**SUPPLIED MATERIAL:**
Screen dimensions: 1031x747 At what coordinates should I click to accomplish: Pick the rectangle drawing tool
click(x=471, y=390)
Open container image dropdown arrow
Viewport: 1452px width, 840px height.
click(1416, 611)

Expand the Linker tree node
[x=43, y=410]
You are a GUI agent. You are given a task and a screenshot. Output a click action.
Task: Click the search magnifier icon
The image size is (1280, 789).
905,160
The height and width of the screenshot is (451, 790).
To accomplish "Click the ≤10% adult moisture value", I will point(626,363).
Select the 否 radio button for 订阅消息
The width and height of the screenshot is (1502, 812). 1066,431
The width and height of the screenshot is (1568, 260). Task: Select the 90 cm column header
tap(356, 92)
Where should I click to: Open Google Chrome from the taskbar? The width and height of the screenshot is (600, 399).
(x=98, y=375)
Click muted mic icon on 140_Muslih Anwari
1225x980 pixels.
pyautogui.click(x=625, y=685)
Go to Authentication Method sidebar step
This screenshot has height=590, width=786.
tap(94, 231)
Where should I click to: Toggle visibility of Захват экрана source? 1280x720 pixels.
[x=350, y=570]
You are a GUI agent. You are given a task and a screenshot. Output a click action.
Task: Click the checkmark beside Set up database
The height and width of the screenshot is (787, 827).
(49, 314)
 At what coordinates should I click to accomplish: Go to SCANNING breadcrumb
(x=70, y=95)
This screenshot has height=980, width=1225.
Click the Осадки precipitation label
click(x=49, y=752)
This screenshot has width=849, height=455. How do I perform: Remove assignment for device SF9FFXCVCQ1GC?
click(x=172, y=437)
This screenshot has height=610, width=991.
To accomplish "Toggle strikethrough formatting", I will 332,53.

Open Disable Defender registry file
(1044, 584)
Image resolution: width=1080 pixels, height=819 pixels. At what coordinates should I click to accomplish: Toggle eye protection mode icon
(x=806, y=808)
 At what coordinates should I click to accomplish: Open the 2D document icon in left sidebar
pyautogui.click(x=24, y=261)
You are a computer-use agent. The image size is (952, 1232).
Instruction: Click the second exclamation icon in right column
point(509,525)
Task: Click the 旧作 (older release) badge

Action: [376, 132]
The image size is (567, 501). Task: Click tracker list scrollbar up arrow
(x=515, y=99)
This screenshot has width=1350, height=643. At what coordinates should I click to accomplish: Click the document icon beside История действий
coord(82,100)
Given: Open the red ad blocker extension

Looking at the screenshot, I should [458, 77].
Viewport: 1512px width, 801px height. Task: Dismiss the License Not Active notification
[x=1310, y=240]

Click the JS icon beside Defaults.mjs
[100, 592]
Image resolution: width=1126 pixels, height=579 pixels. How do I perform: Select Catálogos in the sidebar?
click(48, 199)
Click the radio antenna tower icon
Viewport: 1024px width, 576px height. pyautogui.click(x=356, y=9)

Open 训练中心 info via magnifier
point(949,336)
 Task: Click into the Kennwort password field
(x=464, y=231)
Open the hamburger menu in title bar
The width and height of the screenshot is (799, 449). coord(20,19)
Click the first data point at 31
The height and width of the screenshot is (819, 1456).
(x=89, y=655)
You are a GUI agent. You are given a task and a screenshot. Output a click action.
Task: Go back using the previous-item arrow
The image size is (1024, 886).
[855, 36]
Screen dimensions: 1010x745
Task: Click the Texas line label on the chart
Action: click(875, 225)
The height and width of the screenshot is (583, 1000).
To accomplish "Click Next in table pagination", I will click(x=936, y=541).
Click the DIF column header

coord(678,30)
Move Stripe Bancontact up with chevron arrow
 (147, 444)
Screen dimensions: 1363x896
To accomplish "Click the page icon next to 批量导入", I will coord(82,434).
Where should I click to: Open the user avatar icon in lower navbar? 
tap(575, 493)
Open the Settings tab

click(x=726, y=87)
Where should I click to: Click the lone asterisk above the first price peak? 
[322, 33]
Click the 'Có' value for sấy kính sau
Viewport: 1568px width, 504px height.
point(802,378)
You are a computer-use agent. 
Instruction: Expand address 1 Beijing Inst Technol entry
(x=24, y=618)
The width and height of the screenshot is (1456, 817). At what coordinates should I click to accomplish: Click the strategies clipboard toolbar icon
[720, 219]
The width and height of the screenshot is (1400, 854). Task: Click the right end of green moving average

**GIVEN REQUEST:** Return all of the items above word for word, without changing any line.

**COMPLETE OUTPUT:**
Screen dimensions: 1031x747 At what coordinates should I click to accomplish: Pick the rectangle drawing tool
click(x=471, y=390)
Open container image dropdown arrow
Viewport: 1452px width, 840px height.
click(1416, 611)

Expand the Linker tree node
[x=43, y=410]
You are a GUI agent. You are given a task and a screenshot. Output a click action.
Task: Click the search magnifier icon
The image size is (1280, 789).
905,160
The height and width of the screenshot is (451, 790).
To accomplish "Click the ≤10% adult moisture value", I will point(626,363).
Select the 否 radio button for 订阅消息
The width and height of the screenshot is (1502, 812). 1066,431
The width and height of the screenshot is (1568, 260). Task: Select the 90 cm column header
tap(356, 92)
Where should I click to: Open Google Chrome from the taskbar? The width and height of the screenshot is (600, 399).
(x=98, y=375)
Click muted mic icon on 140_Muslih Anwari
1225x980 pixels.
pyautogui.click(x=625, y=685)
Go to Authentication Method sidebar step
This screenshot has height=590, width=786.
tap(94, 231)
Where should I click to: Toggle visibility of Захват экрана source? 1280x720 pixels.
[x=350, y=570]
You are a GUI agent. You are given a task and a screenshot. Output a click action.
Task: Click the checkmark beside Set up database
The height and width of the screenshot is (787, 827).
(49, 314)
 At what coordinates should I click to accomplish: Go to SCANNING breadcrumb
(x=70, y=95)
This screenshot has height=980, width=1225.
Click the Осадки precipitation label
click(x=49, y=752)
This screenshot has width=849, height=455. How do I perform: Remove assignment for device SF9FFXCVCQ1GC?
click(x=172, y=437)
This screenshot has height=610, width=991.
To accomplish "Toggle strikethrough formatting", I will 332,53.

Open Disable Defender registry file
(1044, 584)
Image resolution: width=1080 pixels, height=819 pixels. At what coordinates should I click to accomplish: Toggle eye protection mode icon
(x=806, y=808)
 At what coordinates should I click to accomplish: Open the 2D document icon in left sidebar
pyautogui.click(x=24, y=261)
You are a computer-use agent. The image size is (952, 1232).
Instruction: Click the second exclamation icon in right column
point(509,525)
Task: Click the 旧作 (older release) badge

Action: [376, 132]
The image size is (567, 501). Task: Click tracker list scrollbar up arrow
(x=515, y=99)
This screenshot has width=1350, height=643. At what coordinates should I click to accomplish: Click the document icon beside История действий
coord(82,100)
Given: Open the red ad blocker extension

Looking at the screenshot, I should [458, 77].
Viewport: 1512px width, 801px height. Task: Dismiss the License Not Active notification
[x=1310, y=240]

Click the JS icon beside Defaults.mjs
[100, 592]
Image resolution: width=1126 pixels, height=579 pixels. How do I perform: Select Catálogos in the sidebar?
click(48, 199)
Click the radio antenna tower icon
Viewport: 1024px width, 576px height. pyautogui.click(x=356, y=9)

Open 训练中心 info via magnifier
point(949,336)
 Task: Click into the Kennwort password field
(x=464, y=231)
Open the hamburger menu in title bar
The width and height of the screenshot is (799, 449). coord(20,19)
Click the first data point at 31
The height and width of the screenshot is (819, 1456).
(x=89, y=655)
You are a GUI agent. You are given a task and a screenshot. Output a click action.
Task: Go back using the previous-item arrow
The image size is (1024, 886).
[855, 36]
Screen dimensions: 1010x745
Task: Click the Texas line label on the chart
Action: click(875, 225)
The height and width of the screenshot is (583, 1000).
To accomplish "Click Next in table pagination", I will click(x=936, y=541).
Click the DIF column header

coord(678,30)
Move Stripe Bancontact up with chevron arrow
 (147, 444)
Screen dimensions: 1363x896
To accomplish "Click the page icon next to 批量导入", I will coord(82,434).
Where should I click to: Open the user avatar icon in lower navbar? 
tap(575, 493)
Open the Settings tab

click(x=726, y=87)
Where should I click to: Click the lone asterisk above the first price peak? 
[322, 33]
Click the 'Có' value for sấy kính sau
Viewport: 1568px width, 504px height.
point(802,378)
You are a computer-use agent. 
Instruction: Expand address 1 Beijing Inst Technol entry
(x=24, y=618)
The width and height of the screenshot is (1456, 817). At what coordinates should I click to accomplish: Click the strategies clipboard toolbar icon
[720, 219]
The width and height of the screenshot is (1400, 854). Task: Click the right end of green moving average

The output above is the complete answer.